É sério equívoco criminalizar o usuário; isso só faz aumentar a violência e o próprio tráfico
Embora a agenda de discussões no país esteja muito concentrada na reforma da Previdência e em assuntos correlatos à crise política — Lava-Jato, eleições de 2018 —, há temas também em debate, e da mesma forma relevantes, embora não tenham para a sociedade a emergência de questões ligadas de maneira mais concreta e visível à vida das pessoas.
Um desses temas são as drogas, no centro de um choque de opiniões no mundo inteiro, em que se digladiam defensores da descriminalização do consumo, para que o usuário seja tratado como caso de saúde pública, e os que dão prioridade ao enfrentamento policial e militar do problema. A guerra tradicional.
Nada é simples no debate, porque o negócio dos barões das drogas também se articula com o contrabando de armas, ambos usuários de esquemas de lavagem de dinheiro. Atividades que necessitam mesmo de investigação e repressão. Elas transitam num universo perigoso de criminalidades. Toda a problemática, porém, fica menos complexa quando é abordada pela ótica do usuário, a maior vítima nesse drama.
A defesa da descriminalização de drogas parte de uma base sólida de argumentação: se a via policial-militar fosse eficaz neste enfrentamento, a mais poderosa e rica nação do mundo, os Estados Unidos, teria erradicado os traficantes colombianos e mexicanos, para lembrar os mais poderosos e próximos à fronteira americana. Dezenas de bilhões de dólares já foram gastos, e incontáveis pessoas morreram nesta guerra, e o número de usuários não para de aumentar.

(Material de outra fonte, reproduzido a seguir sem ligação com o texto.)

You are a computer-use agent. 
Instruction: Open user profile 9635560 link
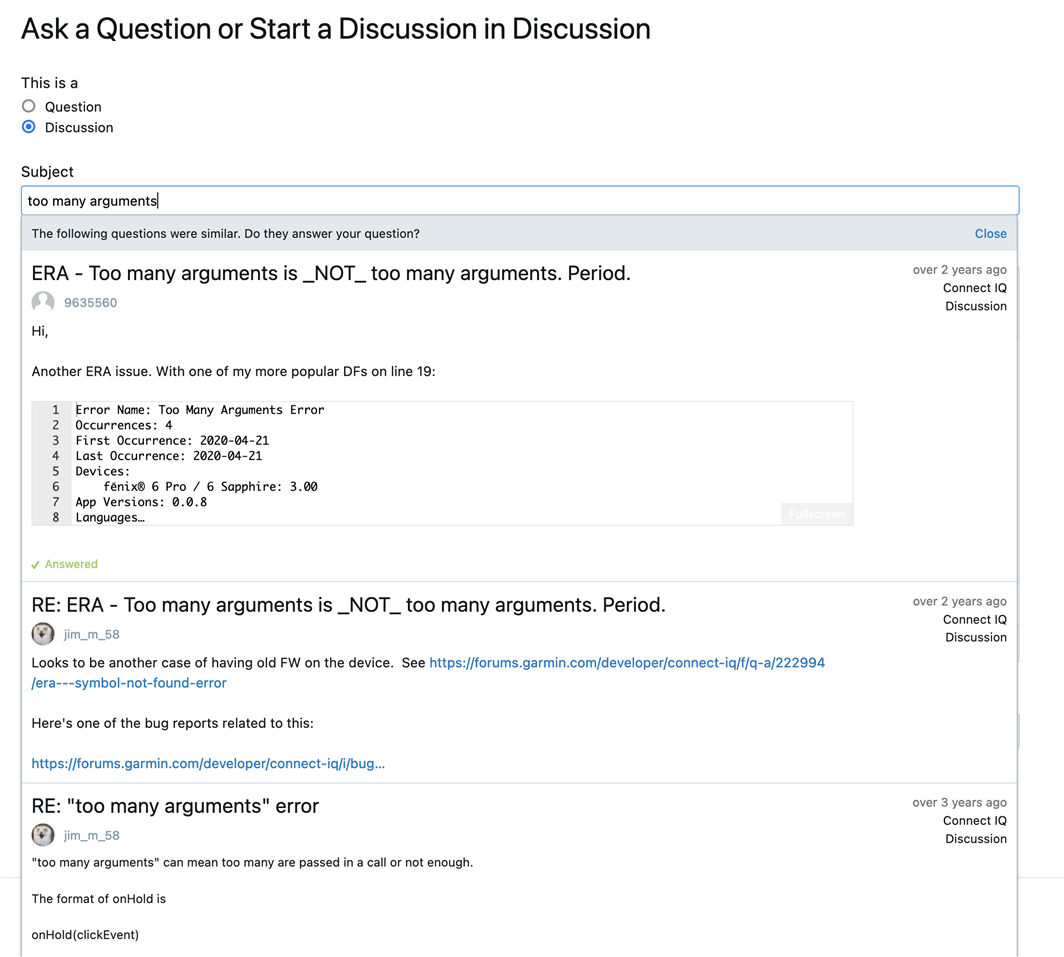(x=90, y=302)
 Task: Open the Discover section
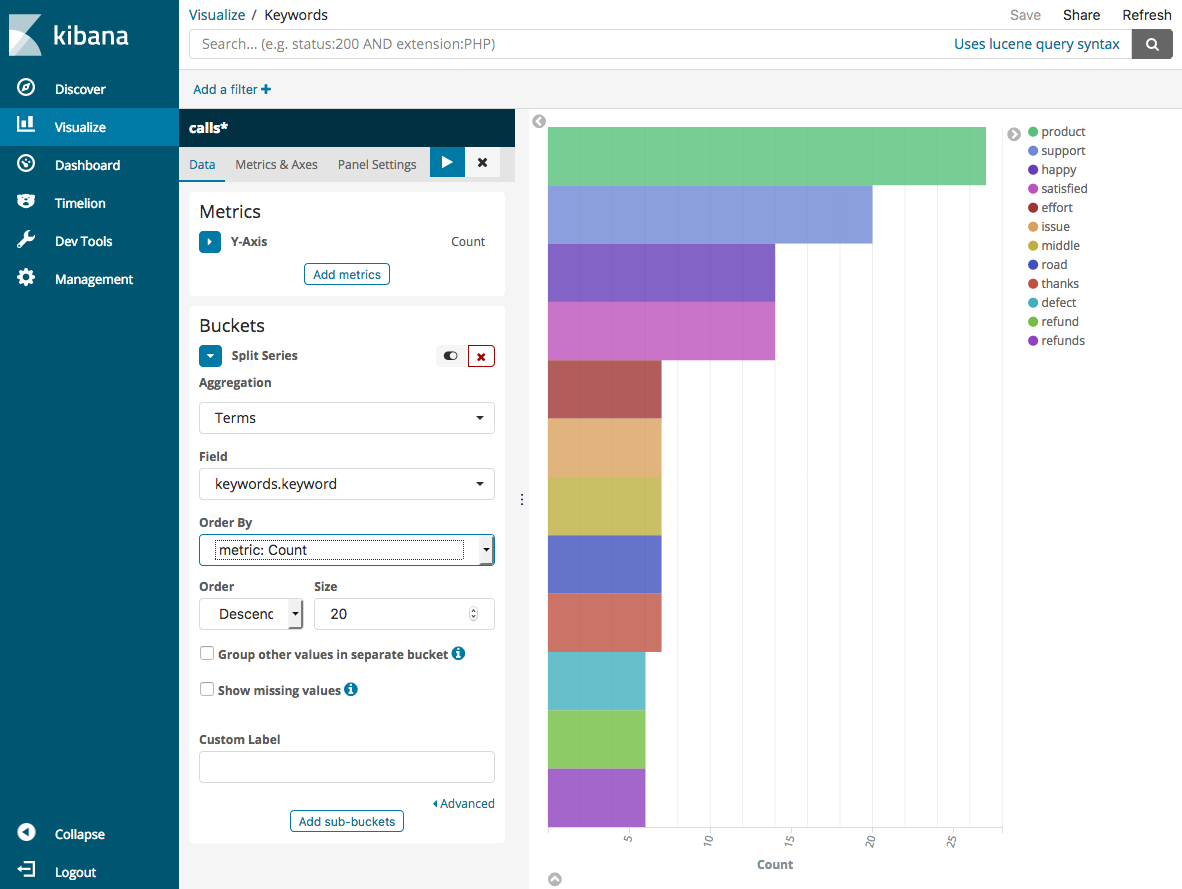coord(78,88)
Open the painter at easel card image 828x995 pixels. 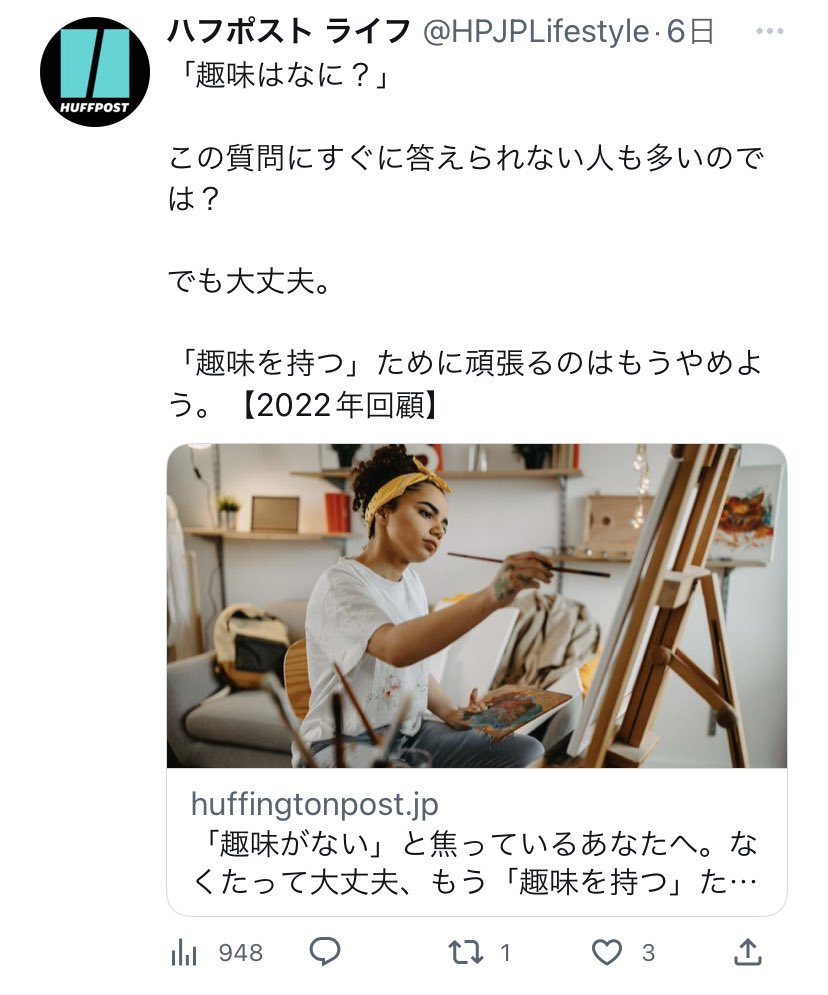(x=476, y=606)
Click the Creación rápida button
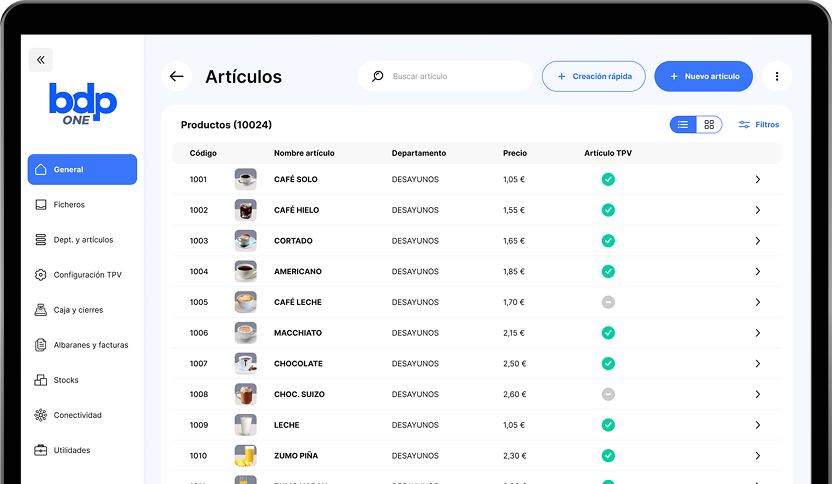The height and width of the screenshot is (484, 832). [x=593, y=77]
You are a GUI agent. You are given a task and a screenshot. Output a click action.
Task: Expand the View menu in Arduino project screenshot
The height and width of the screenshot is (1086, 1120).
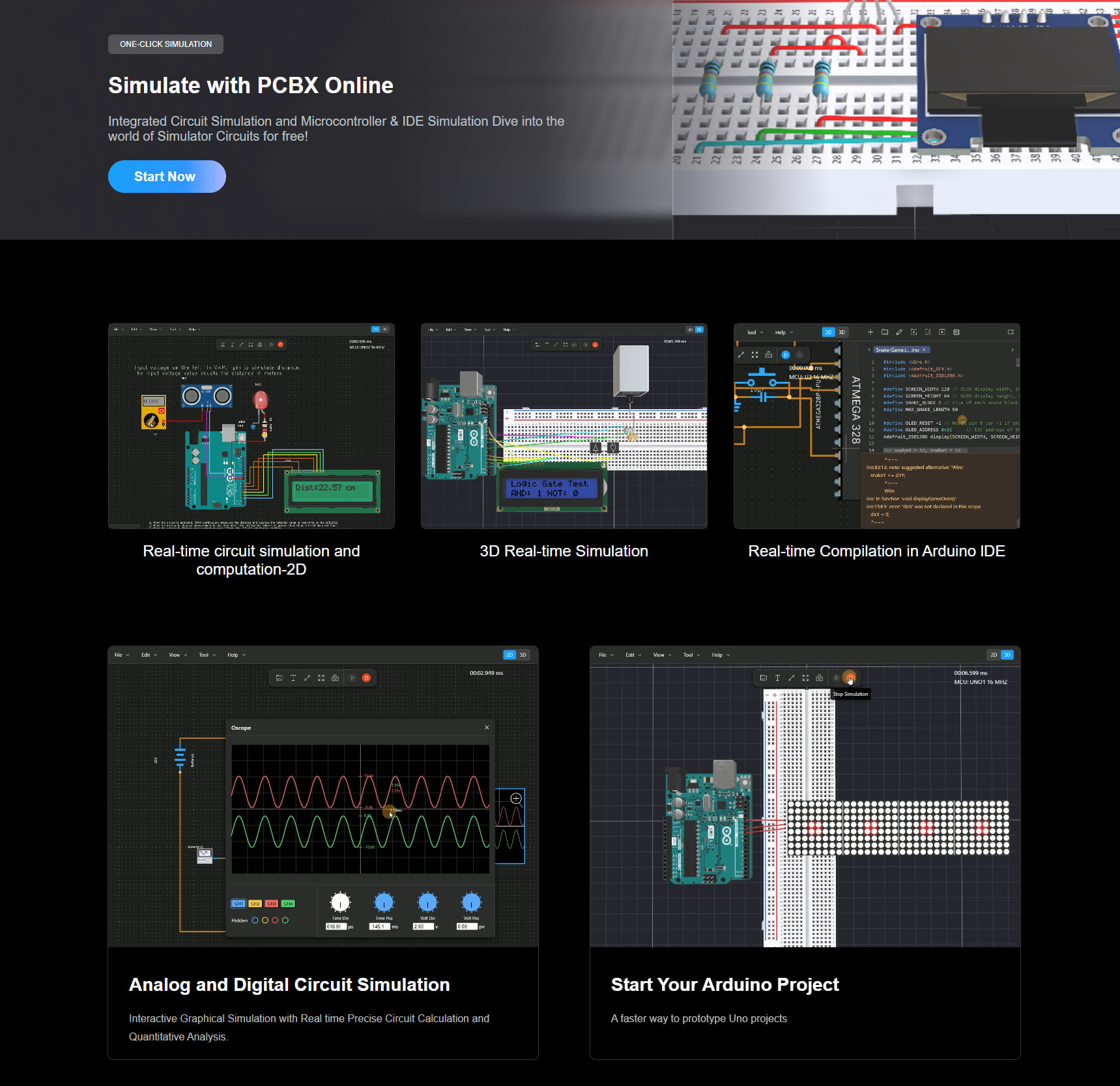(x=661, y=655)
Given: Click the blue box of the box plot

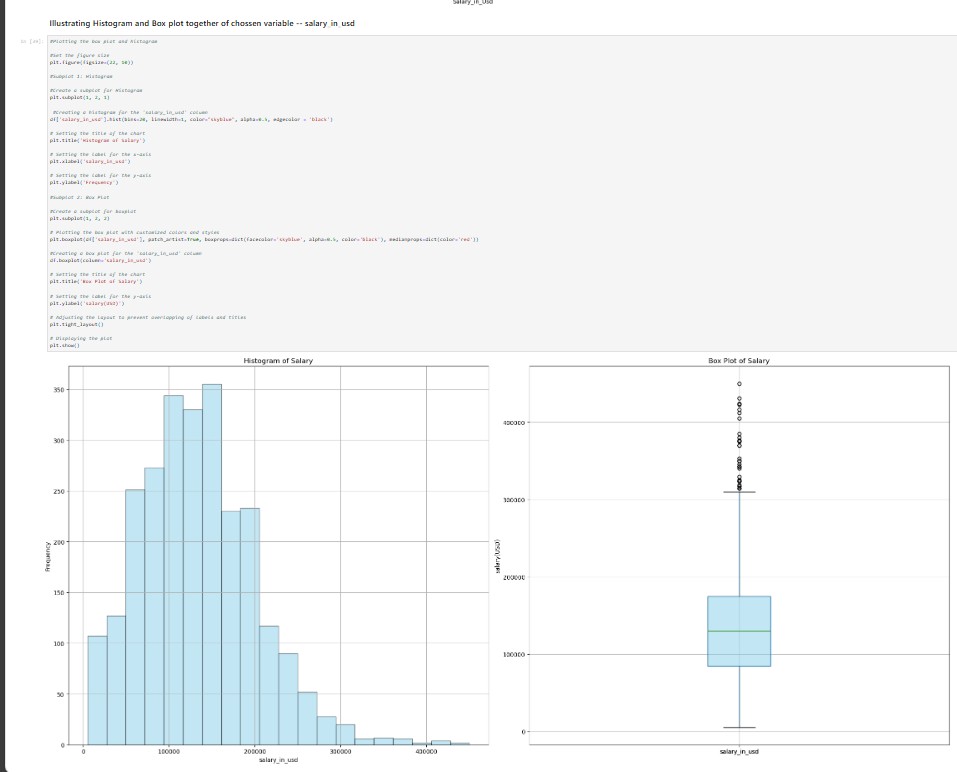Looking at the screenshot, I should pyautogui.click(x=738, y=612).
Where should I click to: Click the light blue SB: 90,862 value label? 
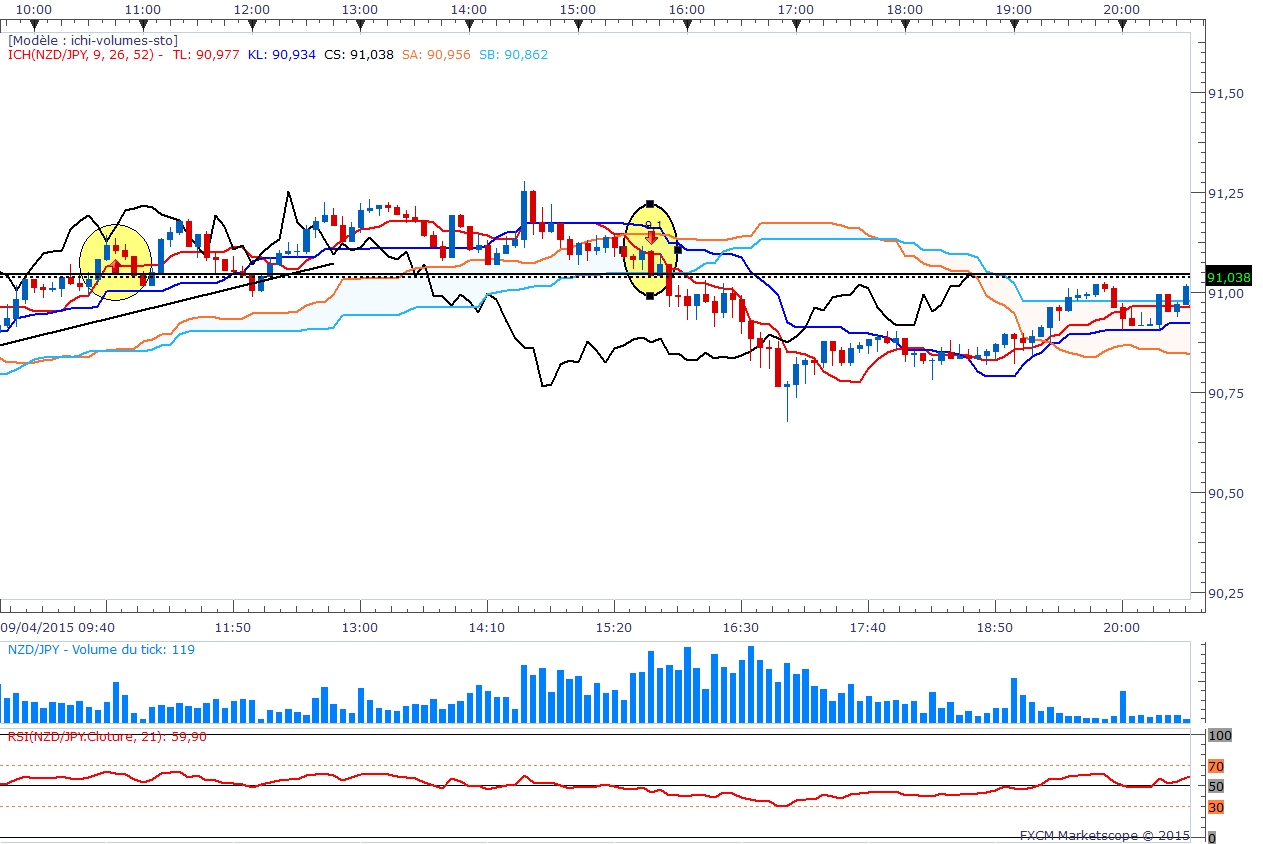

Há vários exemplos bem-sucedidos de descriminalização, em que usuários e mesmo portadores de pequenas quantidades de drogas não são presos e entram em programas de recuperação. Evita-se, dessa forma, trancafiar jovens ao lado de bandidos formados. Saem da cadeia, portanto — aí sim —, graduados em tráfico.
Tramita no Supremo processo sobre um preso apanhado com pequena quantidade de drogas. O debate se alonga — Teori Zavascki pediu vista do processo, e seu substituto, Alexandre de Moraes, deve herdá-lo — e, nele, o ministro Luís Roberto Barroso já defendeu a descriminalização da maconha. Depois, em entrevista, avançou para pedir a legalização. Foram em linha semelhante a Barroso ministros Edson Fachin e Gilmar Mendes. Este defendeu a descriminalização do porte de qualquer droga. Até o veredicto final, votos podem ser alterados.
O momento é propício para se retomar o julgamento. Há sérios problemas em presídios, lotados em boa parte por criminosos relacionados ao tráfico. Mas a legislação é falha, porque não define, como em outros países, em função da quantidade de drogas apreendida, quem é traficante ou usuário. Fica ao livre arbítrio da polícia e do juiz.
Deve-se admitir que a abordagem clássica da questão, pela força, fracassou. Esta precisa ser dirigida, e com inteligência, contra o tráfico e crimes derivados, não para punir o usuário. E convertê-lo em criminoso.